ValCUN propose deux produits. L’imprimante Minerva et la tête d’impression Minerva. L’imprimante Minerva est une machine d’AM en aluminium déployable, sûre et facile à utiliser. La tête d’impression Minerva vous permet d’accéder à la technologie MMD sur des bras robotisés, vos propres systèmes de gestion, la production en ligne, etc. Les produits ValCUN sont rentables et nécessitent peu d’investissements. Pour obtenir des prix détaillés, contactez ValCUN à l’adresse jan.depauw@valcun.be.
Dans un premier temps, quelles sont les industries et les applications les plus susceptibles de bénéficier de votre solution à bas coût ?
Les applications initiales sont les échangeurs de chaleur et les formes presque nettes.

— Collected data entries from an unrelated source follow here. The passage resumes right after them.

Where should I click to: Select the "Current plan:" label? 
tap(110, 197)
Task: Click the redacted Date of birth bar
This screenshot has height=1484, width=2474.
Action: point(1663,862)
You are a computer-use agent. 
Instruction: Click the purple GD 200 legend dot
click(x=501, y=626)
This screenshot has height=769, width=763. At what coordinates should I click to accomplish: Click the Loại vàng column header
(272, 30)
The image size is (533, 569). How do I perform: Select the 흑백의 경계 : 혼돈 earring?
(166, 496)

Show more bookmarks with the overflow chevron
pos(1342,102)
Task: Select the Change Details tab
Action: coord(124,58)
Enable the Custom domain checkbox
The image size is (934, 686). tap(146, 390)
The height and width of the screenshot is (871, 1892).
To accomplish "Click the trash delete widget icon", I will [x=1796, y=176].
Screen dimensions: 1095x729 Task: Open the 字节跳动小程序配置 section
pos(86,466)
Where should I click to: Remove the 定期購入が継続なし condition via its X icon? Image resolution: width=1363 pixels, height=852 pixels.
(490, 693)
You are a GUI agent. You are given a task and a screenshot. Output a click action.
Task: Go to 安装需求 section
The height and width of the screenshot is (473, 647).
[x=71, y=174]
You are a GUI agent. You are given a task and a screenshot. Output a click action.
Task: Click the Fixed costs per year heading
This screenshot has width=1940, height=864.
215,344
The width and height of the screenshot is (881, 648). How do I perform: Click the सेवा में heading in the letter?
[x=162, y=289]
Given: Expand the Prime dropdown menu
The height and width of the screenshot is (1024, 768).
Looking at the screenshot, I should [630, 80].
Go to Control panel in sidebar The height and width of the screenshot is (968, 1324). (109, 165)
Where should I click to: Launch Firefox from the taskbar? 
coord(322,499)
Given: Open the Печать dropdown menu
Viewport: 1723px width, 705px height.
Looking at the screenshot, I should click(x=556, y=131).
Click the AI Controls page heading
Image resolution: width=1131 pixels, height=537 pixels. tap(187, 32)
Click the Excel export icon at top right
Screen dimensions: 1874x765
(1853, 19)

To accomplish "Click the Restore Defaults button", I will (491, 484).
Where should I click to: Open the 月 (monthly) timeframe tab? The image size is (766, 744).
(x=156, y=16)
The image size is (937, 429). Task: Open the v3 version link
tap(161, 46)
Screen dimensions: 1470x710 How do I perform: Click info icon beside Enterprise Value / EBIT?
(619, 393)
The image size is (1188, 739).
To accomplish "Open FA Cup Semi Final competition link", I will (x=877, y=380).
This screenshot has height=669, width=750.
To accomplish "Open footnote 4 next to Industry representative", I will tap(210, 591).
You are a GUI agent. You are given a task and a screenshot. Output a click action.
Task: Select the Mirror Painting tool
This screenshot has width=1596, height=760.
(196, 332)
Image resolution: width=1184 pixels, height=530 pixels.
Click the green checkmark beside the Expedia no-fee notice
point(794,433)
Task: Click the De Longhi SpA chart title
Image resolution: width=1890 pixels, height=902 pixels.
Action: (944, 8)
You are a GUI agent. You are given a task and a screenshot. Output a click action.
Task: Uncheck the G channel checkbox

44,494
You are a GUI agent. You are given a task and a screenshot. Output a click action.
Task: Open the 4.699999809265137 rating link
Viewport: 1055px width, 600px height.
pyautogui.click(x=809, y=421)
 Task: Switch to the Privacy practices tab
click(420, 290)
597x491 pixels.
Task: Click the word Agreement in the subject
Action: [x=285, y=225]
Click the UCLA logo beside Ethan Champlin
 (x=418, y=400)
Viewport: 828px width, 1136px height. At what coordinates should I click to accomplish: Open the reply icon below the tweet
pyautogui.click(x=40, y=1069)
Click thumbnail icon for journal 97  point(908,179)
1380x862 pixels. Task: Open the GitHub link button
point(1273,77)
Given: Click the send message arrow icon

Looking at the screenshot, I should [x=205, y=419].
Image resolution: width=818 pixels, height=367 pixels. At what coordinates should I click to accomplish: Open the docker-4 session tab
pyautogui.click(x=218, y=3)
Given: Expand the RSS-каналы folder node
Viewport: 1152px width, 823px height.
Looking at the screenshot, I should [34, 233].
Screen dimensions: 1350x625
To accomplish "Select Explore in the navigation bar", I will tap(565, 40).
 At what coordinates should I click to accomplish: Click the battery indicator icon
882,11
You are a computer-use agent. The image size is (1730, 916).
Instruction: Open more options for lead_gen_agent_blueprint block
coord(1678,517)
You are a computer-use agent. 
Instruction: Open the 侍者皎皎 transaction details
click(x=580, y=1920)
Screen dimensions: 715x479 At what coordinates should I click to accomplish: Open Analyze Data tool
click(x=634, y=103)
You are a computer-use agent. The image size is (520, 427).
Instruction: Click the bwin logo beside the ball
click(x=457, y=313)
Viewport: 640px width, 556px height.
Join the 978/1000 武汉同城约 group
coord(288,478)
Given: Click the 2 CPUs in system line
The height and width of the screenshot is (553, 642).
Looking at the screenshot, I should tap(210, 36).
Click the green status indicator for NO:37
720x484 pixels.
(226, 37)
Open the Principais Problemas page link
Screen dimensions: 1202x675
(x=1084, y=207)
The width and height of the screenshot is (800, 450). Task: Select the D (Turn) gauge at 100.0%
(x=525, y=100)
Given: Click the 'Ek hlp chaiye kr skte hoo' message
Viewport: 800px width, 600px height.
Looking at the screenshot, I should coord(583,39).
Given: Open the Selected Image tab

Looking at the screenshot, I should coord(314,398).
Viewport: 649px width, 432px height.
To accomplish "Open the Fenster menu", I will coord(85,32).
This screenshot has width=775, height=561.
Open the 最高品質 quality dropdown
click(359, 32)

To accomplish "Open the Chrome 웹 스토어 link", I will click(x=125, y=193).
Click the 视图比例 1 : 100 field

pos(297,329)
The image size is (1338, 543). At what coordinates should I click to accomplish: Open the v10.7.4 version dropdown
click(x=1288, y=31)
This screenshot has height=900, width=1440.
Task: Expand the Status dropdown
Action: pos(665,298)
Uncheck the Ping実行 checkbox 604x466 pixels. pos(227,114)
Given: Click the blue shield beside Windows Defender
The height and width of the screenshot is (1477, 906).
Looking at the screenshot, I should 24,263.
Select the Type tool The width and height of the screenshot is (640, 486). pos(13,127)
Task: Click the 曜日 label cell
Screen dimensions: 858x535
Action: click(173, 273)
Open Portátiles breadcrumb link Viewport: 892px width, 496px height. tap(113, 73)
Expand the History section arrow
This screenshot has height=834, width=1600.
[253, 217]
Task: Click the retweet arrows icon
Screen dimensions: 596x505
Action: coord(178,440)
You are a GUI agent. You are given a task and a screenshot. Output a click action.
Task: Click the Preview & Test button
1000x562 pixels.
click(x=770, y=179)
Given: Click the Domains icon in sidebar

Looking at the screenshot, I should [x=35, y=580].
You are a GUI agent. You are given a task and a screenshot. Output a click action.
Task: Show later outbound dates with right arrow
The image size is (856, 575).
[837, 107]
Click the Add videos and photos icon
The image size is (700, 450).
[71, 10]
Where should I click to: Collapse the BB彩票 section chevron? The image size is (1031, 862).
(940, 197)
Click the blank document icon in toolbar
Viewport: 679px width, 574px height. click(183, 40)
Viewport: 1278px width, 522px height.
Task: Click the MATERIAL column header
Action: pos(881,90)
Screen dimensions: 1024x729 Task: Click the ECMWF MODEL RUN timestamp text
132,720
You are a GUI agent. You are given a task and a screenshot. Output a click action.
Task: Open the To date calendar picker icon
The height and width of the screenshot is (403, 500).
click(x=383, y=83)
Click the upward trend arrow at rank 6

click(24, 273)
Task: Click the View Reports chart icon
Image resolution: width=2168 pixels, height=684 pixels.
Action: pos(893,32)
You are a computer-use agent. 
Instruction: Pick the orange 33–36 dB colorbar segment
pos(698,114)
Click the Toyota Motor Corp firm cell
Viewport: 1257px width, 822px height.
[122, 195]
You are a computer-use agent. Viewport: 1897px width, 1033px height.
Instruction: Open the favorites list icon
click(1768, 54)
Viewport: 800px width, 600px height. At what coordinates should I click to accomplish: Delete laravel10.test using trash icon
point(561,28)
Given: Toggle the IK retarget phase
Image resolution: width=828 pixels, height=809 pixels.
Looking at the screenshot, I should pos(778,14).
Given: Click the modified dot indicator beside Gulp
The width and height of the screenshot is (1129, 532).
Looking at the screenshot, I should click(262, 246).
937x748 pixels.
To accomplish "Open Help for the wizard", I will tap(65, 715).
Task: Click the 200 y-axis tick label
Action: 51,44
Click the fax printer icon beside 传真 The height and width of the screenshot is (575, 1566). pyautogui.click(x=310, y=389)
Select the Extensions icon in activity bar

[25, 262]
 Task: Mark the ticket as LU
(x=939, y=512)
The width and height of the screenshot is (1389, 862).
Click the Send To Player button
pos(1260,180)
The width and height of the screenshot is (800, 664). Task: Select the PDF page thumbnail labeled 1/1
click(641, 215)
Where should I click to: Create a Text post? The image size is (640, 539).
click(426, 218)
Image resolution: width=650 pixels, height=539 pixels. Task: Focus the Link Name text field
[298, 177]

Les échangeurs de chaleur pour l’électronique de puissance se trouvent dans l’automobile, les infrastructures TIC, etc. Les formes proches du filet sont plus générales dans l’industrie manufacturière.
Enfin, que pouvez-vous nous dire sur votre financement et votre calendrier de lancement ?
ValCUN a réalisé un tour de table en 2021. L’imprimante Minerva a été présentée lors de Rapid+TCT et est ouverte aux pré-commandes. La plateforme est orientée vers les entreprises ayant une vision de pointe sur l’AM, les universités et les instituts de recherche. Les premières machines seront installées d’ici la fin de l’année. D’ici la fin de l’année 2024, nous lancerons la machine industrielle.